◆ Try it:
Search the listing below for the word "height" and return each line that contains it.

####

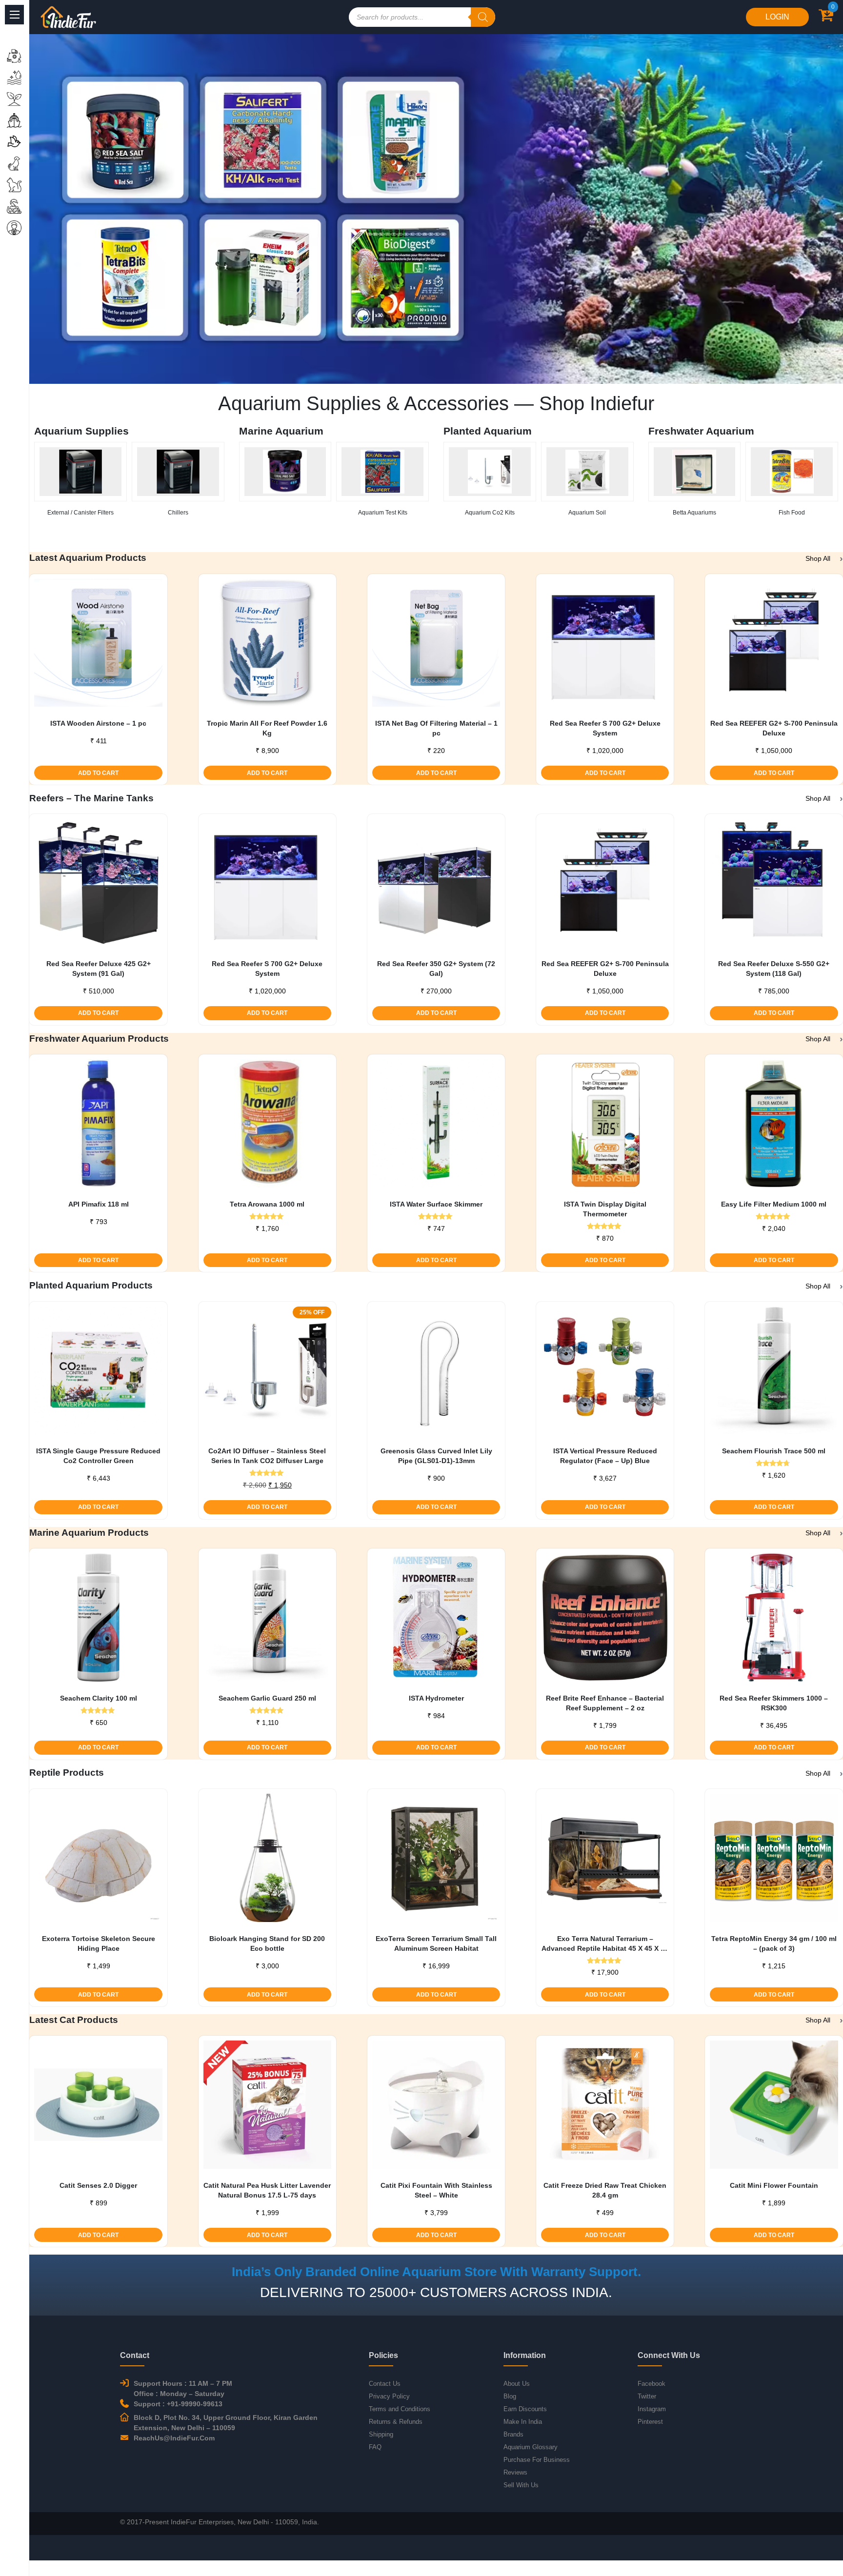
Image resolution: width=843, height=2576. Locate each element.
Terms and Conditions (399, 2409)
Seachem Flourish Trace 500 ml (773, 1451)
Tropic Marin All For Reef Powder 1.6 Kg (267, 728)
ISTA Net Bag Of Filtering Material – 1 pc (436, 728)
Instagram (652, 2409)
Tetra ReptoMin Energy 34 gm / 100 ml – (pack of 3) (774, 1943)
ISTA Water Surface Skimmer (436, 1204)
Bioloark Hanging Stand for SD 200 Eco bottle (267, 1943)
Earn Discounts (525, 2409)
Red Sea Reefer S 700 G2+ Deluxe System (605, 728)
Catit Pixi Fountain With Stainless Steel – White (436, 2190)
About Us (516, 2383)
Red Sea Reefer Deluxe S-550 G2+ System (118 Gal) (773, 968)
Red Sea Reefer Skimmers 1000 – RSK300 (774, 1703)
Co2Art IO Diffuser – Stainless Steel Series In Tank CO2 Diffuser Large (267, 1456)
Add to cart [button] (98, 773)
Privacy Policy (389, 2396)
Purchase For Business (536, 2459)
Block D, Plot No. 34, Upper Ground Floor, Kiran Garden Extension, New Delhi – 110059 (226, 2423)
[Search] (483, 17)
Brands (513, 2434)
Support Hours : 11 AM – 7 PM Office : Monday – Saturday (183, 2388)
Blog (509, 2396)
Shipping (381, 2434)
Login (777, 17)
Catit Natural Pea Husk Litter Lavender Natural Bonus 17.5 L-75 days (267, 2190)
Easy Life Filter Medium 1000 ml (773, 1204)
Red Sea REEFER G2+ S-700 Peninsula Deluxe (774, 728)
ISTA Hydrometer (436, 1698)
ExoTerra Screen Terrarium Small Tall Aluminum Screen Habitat (436, 1943)
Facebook (651, 2383)
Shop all (817, 558)
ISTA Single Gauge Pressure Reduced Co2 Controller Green (98, 1456)
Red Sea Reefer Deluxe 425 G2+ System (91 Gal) (98, 968)
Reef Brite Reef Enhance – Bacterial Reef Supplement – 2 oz (605, 1703)
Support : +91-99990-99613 (178, 2404)
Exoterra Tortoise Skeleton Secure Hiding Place (98, 1943)
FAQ (375, 2447)
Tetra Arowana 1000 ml (267, 1204)
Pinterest (650, 2421)
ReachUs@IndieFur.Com (174, 2438)
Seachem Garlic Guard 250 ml (267, 1698)
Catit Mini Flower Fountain (774, 2185)
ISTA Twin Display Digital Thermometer (605, 1209)
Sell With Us (521, 2485)
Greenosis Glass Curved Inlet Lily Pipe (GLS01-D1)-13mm (436, 1456)
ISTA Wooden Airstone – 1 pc (98, 723)
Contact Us (385, 2383)
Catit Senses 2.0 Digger (98, 2185)
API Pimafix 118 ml (98, 1204)
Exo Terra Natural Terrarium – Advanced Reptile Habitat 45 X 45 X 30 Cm (605, 1944)
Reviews (515, 2472)
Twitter (647, 2396)
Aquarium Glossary (530, 2447)
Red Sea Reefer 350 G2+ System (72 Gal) (436, 968)
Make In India (522, 2421)
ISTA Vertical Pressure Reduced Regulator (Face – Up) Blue (605, 1456)
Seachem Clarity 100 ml (98, 1698)
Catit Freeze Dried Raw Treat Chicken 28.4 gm (604, 2190)
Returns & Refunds (395, 2421)
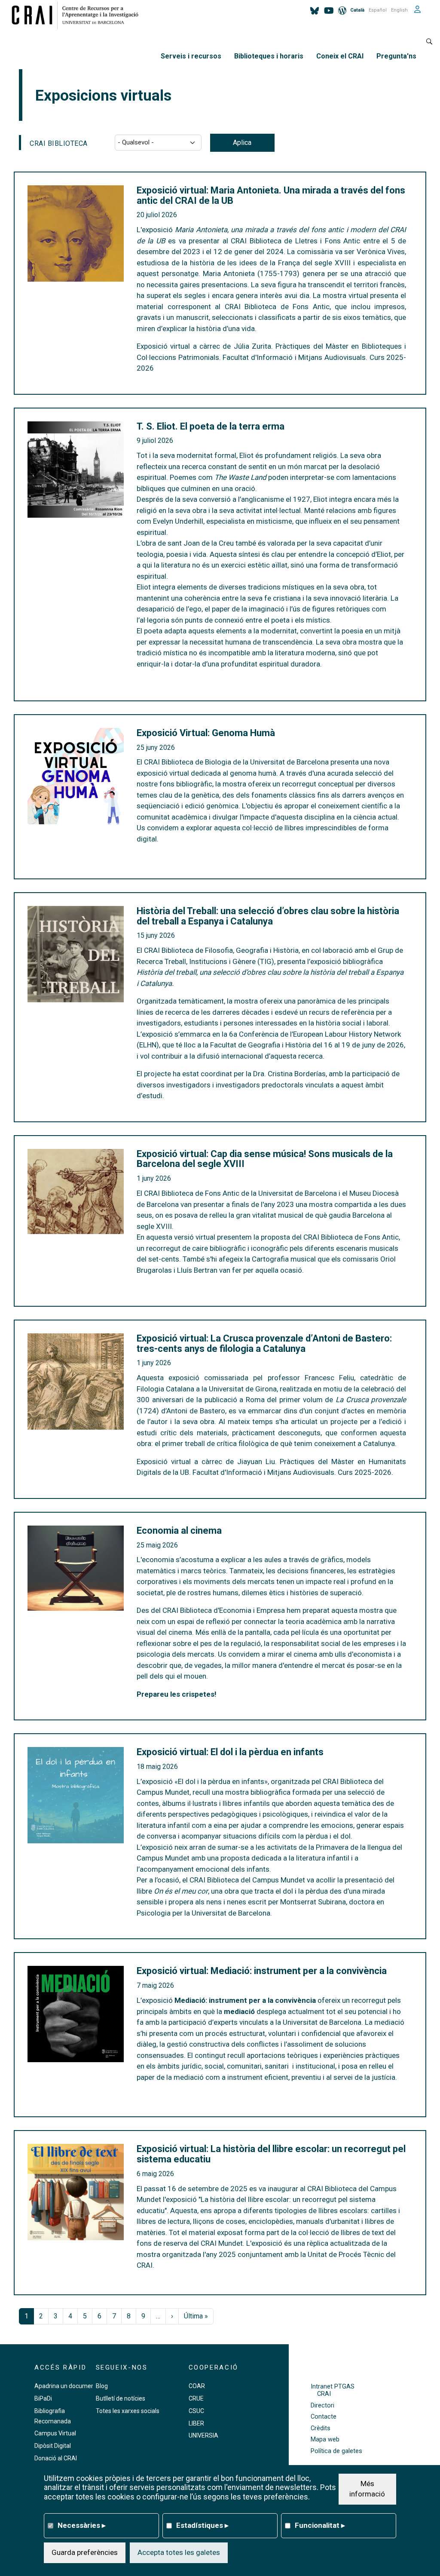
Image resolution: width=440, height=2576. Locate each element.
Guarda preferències (85, 2552)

####

◆ Task response:
Image resolution: width=843, height=2576. Locate each element.
Image resolution: width=440, height=2576. Locate each element.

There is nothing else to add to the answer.